Having gone through these steps, we have a multi-actor LLM tool that is tested in a complex economic game. The communication layer we will build can be adapted to any multi-actor economic game hosted on a server. A longer-run goal is to have a separate LLM instances re-design the economic rules on the server side, having the assignment to optimize the rules to achieve some specified social utility function. The latter version of our tool would resemble an evolutionary governance simulator.

Describe why you think you're qualified to work on this

We are a group of 3 that have a track record of working together over 2 years in various projects. Sander Renes (SR) and Rutger van Bergem (RvB) work together as economists at the Technical University of Delft (TU-Delft) where they co-teach courses in Micro-Economics, Economics of Infrastructures and Institutional Design in Complex Systems. We co-founded a behavioral and group decision lab (IBEX-Lab) at the TU-Delft in which they test novels Governance Designs under controlled conditions.

Yary Ribero (YR) and RvB have worked together on a startup project that aimed to build a algorithmic stabletoken currency board with ‘crawling peg’ for an e-commerce platform in Kenya. The project failed because the counterparty pulled the plug; overall it failed because of the lack of market fit.

SR, RvB and YR (the applying team) have been working together over a year building the software that facilitates the “Futarchy and Harberger for Spatial Planning” experiments that are currently ongoing in the IBEX lab. That software will be the infrastructure in which we test the LLM Multi-Actor tool initially.
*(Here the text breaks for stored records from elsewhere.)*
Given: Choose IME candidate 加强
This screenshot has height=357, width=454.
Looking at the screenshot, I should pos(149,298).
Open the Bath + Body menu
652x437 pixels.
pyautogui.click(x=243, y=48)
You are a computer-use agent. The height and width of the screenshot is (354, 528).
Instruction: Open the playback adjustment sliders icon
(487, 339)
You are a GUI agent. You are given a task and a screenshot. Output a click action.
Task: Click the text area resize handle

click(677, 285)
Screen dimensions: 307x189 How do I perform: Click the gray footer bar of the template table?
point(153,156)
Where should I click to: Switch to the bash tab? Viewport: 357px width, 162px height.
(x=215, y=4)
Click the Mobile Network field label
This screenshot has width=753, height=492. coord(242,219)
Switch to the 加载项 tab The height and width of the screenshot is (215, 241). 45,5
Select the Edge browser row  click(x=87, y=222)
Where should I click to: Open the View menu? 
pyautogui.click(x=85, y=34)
Other ways I can learn about you

Our newly founded lab;

https://ibex.tudelft.nl/

The economic researchers;

https://www.linkedin.com/in/rutger-van-bergem54856a9b/

https://www.linkedin.com/in/sander-renes-45247360/

The Software development lead for this project

https://www.linkedin.com/in/yary-r-68759913/

How much money do you need?

$15.000 - $25.000 to build a LLM Multi Actor tool able to (1) connect to a browser based economic experiment and (2) spin up different LLM instances able communicate with each other and the server hosting the economic game.

The additional $10.000 will allow us to create more adaptations of the LLM agents resulting in several types of behavioral agents. Among which a type of agent that is maximally trained to exploit other game players within the same economic environment. Why do that? To ensure that novel governance designs are robust to maximally self-interested behavior.

Links to any supporting documents or information

https://docs.google.com/document/d/1c3PNgB1MgLhE4Rp61kC6mzkeFzjZE3PO/edit?usp=sharing&ouid=104134080185515447285&rtpof=true&sd=true

Estimate your probability of succeeding if you get the amount of money you asked for

Conditional on getting the $15.000- $25.000 to test our idea, we estimate a probability of 80% of being able to build the tool that can play the game, 2) 30% of being able to replicate the “spatial planning lab experiment” sufficiently to replicate human behavior in the experimental conditions and 3) 15% of being able to employ reinforcement learning to optimize LLM behavior in the simulated environment.